David and Hi-Jin Kang Hodge are internationally recognized artists, designers, and filmmakers. They were asked to contribute to an exhibit called "The Missing Peace: Artists Consider the Dalai Lama." They chose to focus on the Buddhist theme of impermanence. The couple interviewed 108 individuals from all walks of life — from doctors, gardeners, economists, to spiritual leaders — about this subject. Then they assembled a large circular arrangement of mounted iPods on which the interviews played simultaneously, each on its own screen. This book contains the interviews along with topical pieces (impermanence, awareness, permanence, peace, last day, perish and flourish, message to the world, and presence) along with a DVD of the original exhibit. As Tenzin Tethong, President of the Dalai Lama Foundation, notes:

"Impermanence reminds us that everything we experience we experience is subject to change, both positive and negative, and that this realization can temper our emotions and help us find greater stability and peace within ourselves."
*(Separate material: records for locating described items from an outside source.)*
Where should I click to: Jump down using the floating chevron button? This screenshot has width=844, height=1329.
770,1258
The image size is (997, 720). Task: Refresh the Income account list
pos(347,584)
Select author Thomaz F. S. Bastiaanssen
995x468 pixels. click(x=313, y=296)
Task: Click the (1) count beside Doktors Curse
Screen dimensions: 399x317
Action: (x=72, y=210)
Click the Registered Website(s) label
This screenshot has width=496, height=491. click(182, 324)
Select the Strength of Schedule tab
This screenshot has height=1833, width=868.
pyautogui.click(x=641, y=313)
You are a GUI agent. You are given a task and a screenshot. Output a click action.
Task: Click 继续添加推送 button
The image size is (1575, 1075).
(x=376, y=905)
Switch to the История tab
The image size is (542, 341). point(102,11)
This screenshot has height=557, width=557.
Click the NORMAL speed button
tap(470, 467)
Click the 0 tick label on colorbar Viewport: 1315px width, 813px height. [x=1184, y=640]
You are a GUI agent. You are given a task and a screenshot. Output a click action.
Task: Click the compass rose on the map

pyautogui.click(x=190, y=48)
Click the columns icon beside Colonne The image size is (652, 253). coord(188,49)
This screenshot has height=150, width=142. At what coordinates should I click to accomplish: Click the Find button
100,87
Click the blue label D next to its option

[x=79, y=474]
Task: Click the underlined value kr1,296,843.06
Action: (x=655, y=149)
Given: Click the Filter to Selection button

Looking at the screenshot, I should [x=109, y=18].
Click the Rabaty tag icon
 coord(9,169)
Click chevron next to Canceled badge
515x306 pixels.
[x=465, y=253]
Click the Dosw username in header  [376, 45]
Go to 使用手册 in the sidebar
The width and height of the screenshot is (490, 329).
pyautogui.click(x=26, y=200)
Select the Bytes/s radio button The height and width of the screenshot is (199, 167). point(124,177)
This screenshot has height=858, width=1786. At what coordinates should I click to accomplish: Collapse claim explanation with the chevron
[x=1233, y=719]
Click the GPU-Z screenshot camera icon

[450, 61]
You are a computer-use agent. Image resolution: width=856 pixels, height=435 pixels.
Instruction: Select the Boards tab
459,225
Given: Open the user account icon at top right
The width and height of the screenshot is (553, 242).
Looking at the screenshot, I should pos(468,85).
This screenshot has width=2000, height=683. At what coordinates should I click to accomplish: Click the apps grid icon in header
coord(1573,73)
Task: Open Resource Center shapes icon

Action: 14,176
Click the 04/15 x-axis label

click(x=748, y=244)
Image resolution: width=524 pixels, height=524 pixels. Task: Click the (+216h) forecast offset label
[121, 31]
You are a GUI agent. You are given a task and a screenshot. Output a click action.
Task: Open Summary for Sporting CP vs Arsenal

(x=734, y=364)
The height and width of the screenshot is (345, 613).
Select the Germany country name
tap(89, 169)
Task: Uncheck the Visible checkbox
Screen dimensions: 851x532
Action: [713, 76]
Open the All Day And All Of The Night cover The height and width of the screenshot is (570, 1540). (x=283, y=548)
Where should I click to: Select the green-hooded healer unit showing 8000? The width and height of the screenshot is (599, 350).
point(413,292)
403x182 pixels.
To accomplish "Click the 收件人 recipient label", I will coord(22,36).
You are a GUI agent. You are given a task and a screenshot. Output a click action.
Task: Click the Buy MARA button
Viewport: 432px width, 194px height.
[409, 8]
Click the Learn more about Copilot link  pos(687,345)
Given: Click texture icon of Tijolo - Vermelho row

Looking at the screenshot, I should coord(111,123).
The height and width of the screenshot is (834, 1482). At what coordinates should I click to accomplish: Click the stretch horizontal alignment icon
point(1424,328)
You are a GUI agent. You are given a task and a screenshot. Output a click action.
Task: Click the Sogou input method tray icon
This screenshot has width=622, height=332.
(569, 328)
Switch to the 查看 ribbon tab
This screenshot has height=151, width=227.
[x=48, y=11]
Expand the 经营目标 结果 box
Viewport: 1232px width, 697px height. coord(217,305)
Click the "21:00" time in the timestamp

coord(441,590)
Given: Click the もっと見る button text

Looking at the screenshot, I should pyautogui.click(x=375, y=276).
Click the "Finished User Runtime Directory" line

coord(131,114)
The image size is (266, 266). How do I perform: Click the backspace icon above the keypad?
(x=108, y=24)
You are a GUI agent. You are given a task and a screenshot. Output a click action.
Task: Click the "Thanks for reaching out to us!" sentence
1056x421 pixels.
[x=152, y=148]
Here are some of the themes which emerge out of this multidimensional consideration of impermanence:

• We are all just passing through so there is no need to cling to anything.
• Resistance to the omnipresence of change brings unhappiness.
• Impermanence enables us to savor the present moment.
• Appreciating the fragility of life can make us more compassionate.
• Accepting change, we can give up trying to control things.
• Nothing lasts and all things run down eventually, including the body.
• Disappointments are easier to take when seen under the banner of impermanence.
• Believing in change enables us to work for peace and justice and to live in hope.